McCain and Obama: Who’s playing dirtier?

Jumping into the recriminatory whirlwind of low-road politics.

“So much for St. John,” said Eugene Robinson in The Washington Post. With the presidential election suddenly only three months away, the once-honorable John McCain, the straight-talking reformer who pledged to run a “high-minded campaign” for the White House, has decided to take the low road. The latest of McCain’s “desperate” attacks on Barack Obama is a frankly “bizarre ad that flashes images of Paris Hilton and Britney Spears” before cutting to footage of Obama in Germany. Bizarre? said Bob Herbert in The New York Times. Sadly, not. In the “nauseating tradition” of previous Republican candidates, McCain is trying to win this campaign by trashing his opponent as an un-American traitor who is suspiciously popular abroad. Now comes the ad featuring the “highly sexualized” white women Paris and Britney, which is designed to tap into age-old stereotypes about what uppity black men really want. We’ll know in November whether such vile tactics bear fruit, but in the meantime kindly “spare me any more drivel about the high-mindedness of John McCain.”

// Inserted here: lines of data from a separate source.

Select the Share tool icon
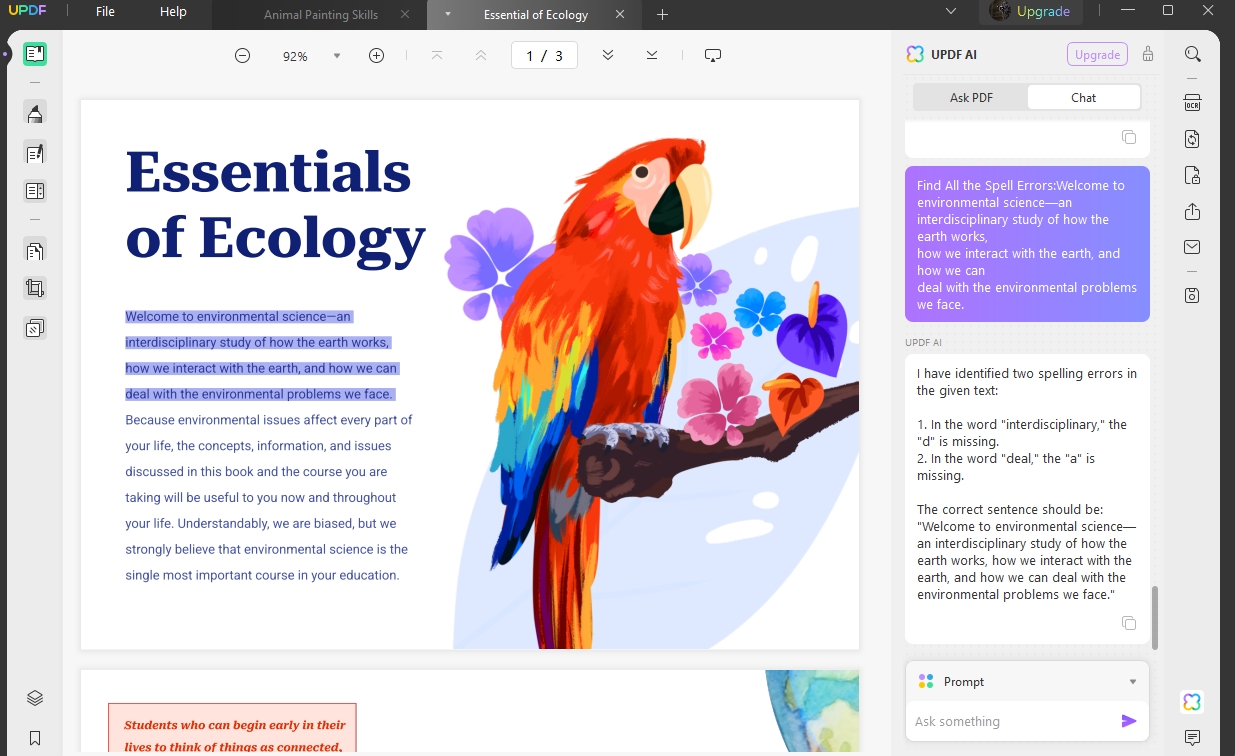The width and height of the screenshot is (1235, 756). [x=1192, y=211]
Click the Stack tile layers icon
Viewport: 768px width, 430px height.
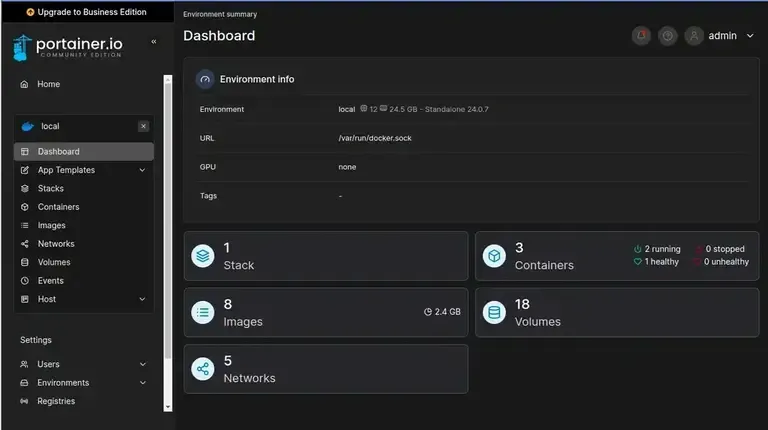(x=203, y=256)
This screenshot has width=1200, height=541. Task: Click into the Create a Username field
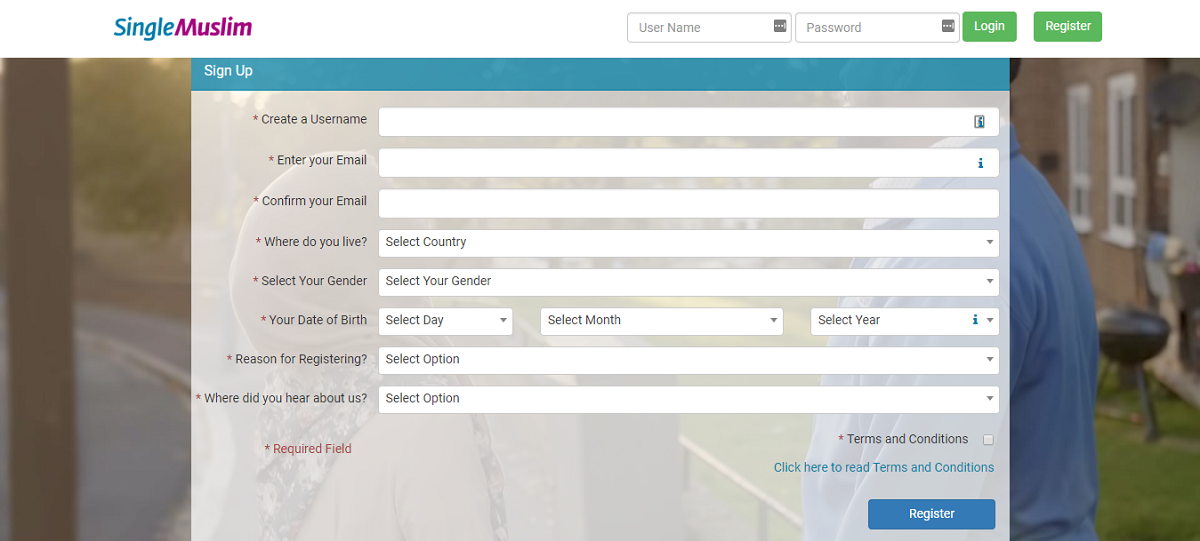tap(670, 122)
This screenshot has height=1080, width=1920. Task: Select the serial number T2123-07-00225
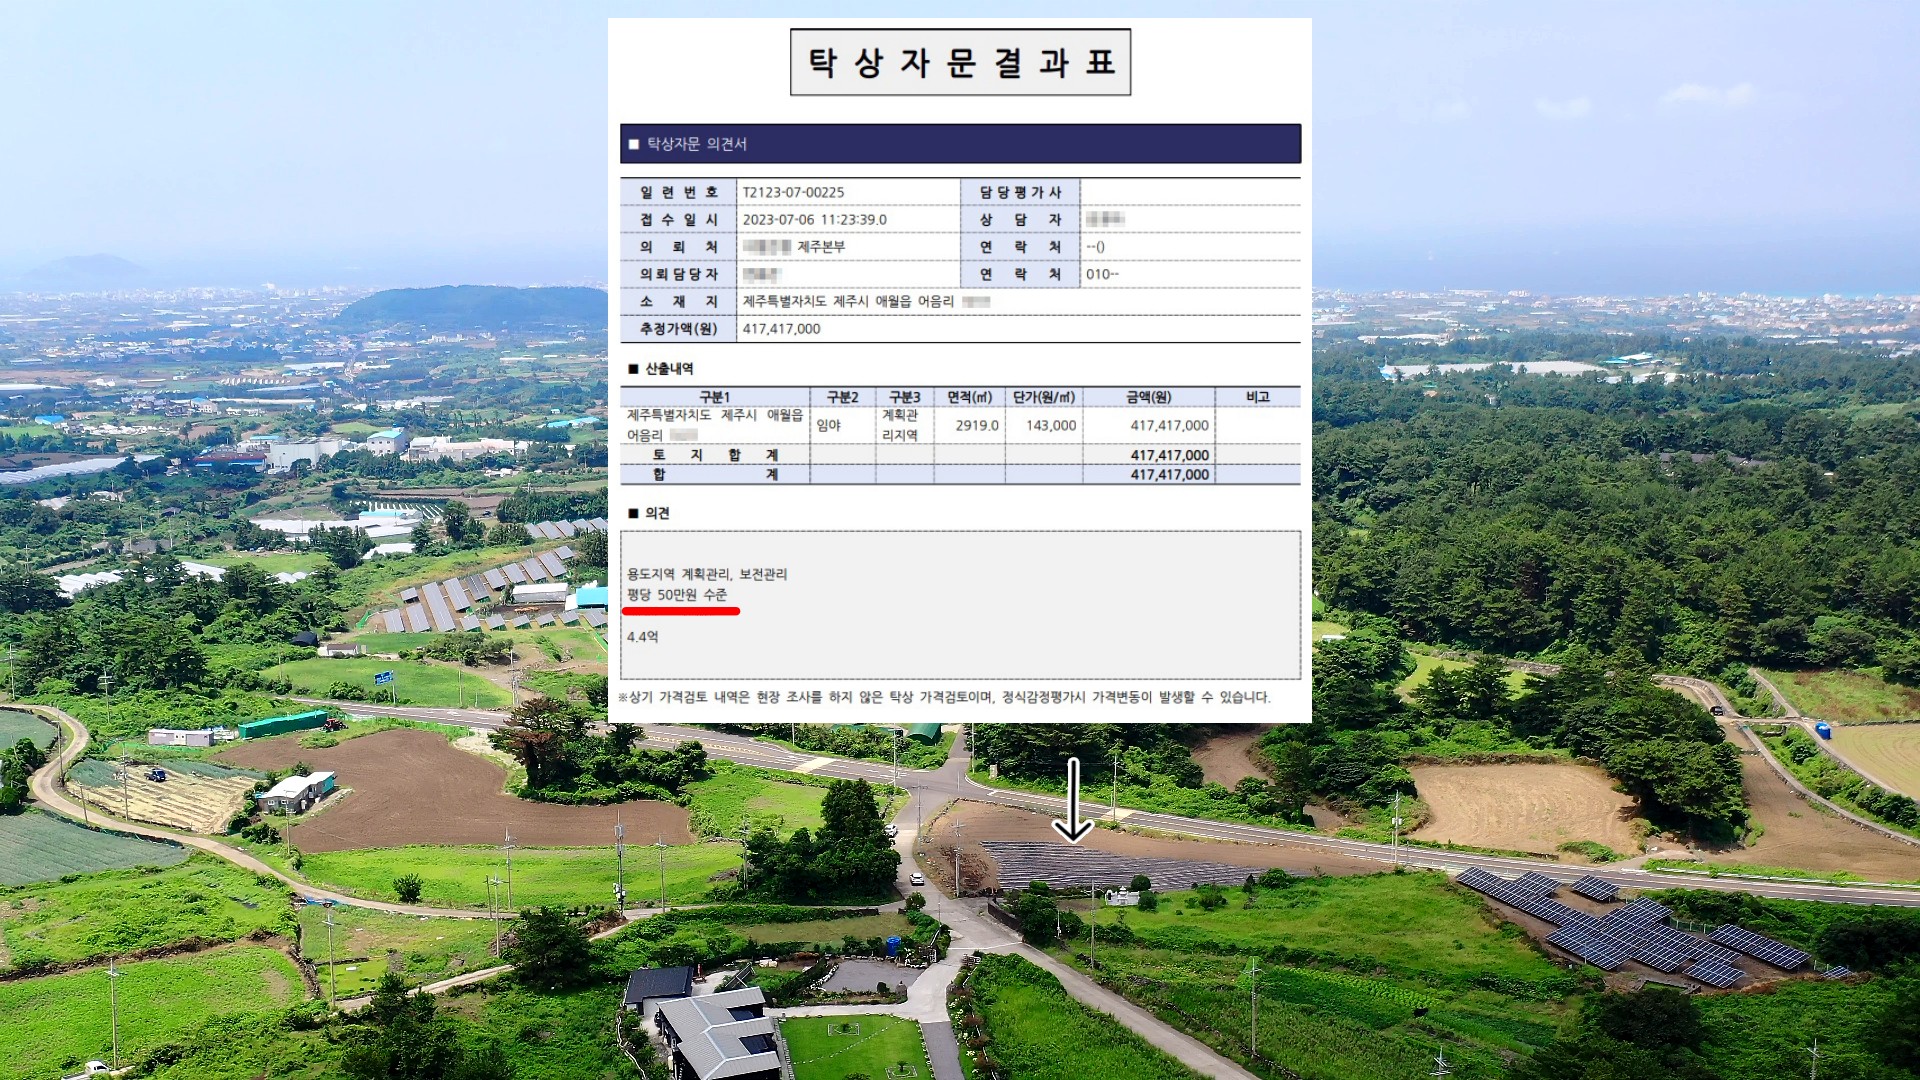[793, 192]
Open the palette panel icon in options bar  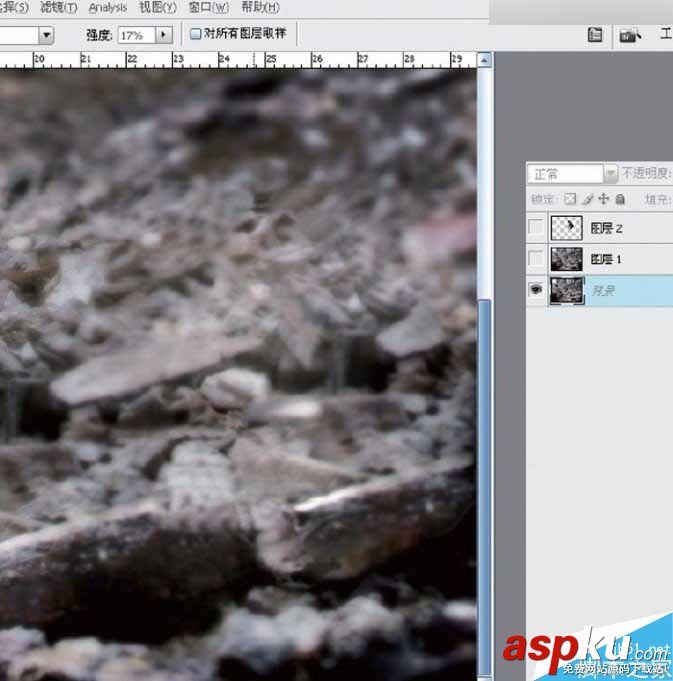(x=595, y=35)
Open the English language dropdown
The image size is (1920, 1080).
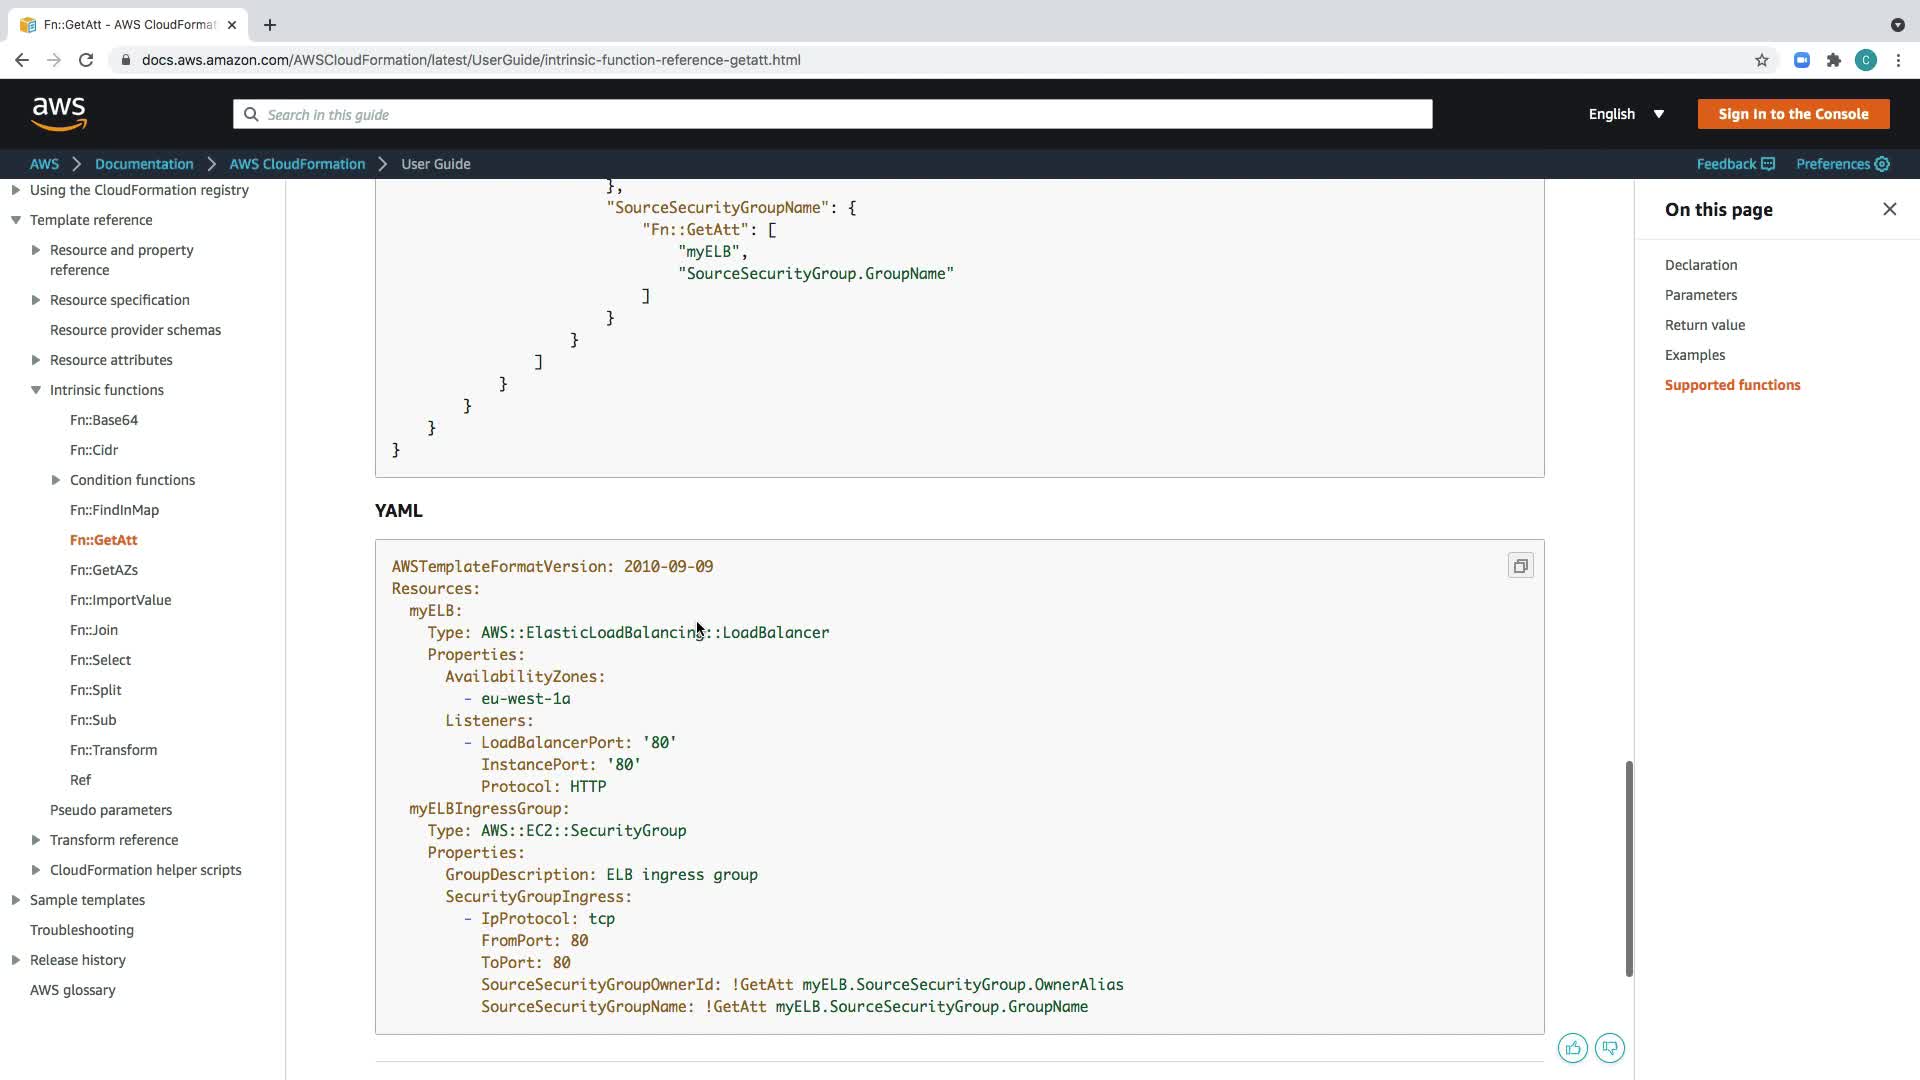1626,114
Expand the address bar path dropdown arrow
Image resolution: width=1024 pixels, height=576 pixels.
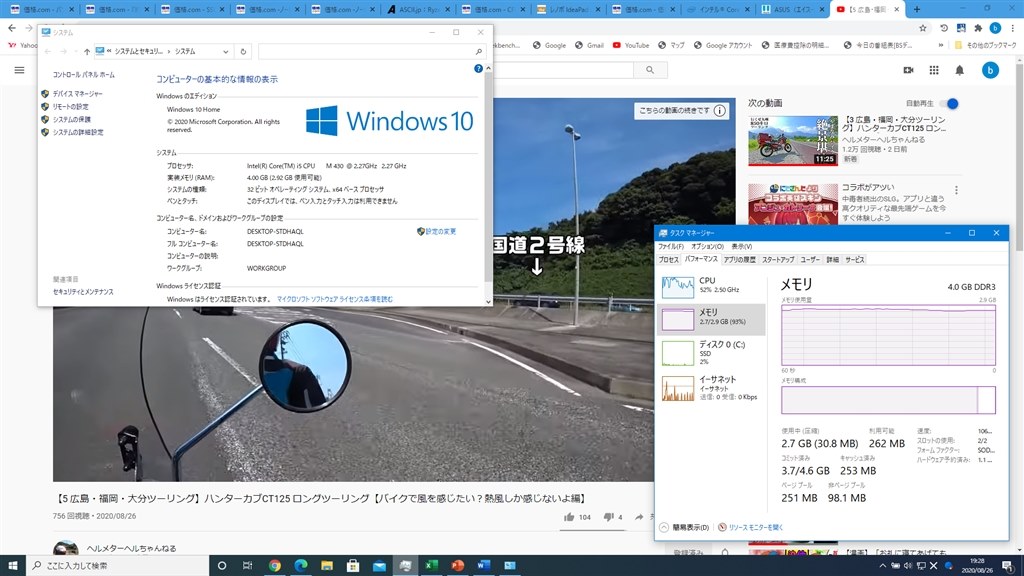pyautogui.click(x=225, y=52)
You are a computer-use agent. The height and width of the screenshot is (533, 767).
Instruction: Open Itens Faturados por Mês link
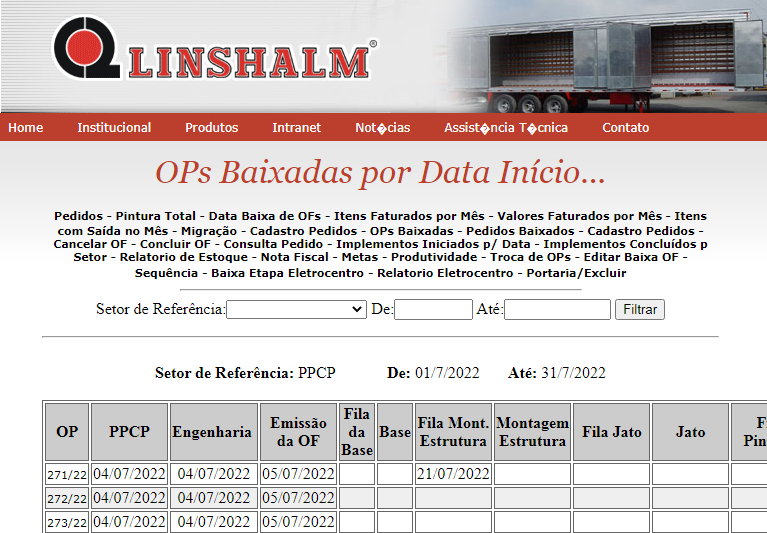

That’s a “tired and transparently ridiculous” allegation, said David Harsanyi in The Denver Post. The ad in question, titled “Celebrity,” was certainly negative, and arguably inept, but its clear intention was to “feed the perception that Obama is an untested lightweight,” not to imply that he lusts for Paris Hilton. The only race card was played by Obama himself, who told a crowd that the McCain campaign was trying “to make you scared of me,” to remind all voters that he “doesn’t look like all those other presidents on those dollar bills.” Obama’s campaign later backed away from this “despicable assertion,” said National Review in an editorial, but don’t be surprised if his strategists once again resort to allegations of racism. Should they do so, McCain must fight back “with brio and without remorse.”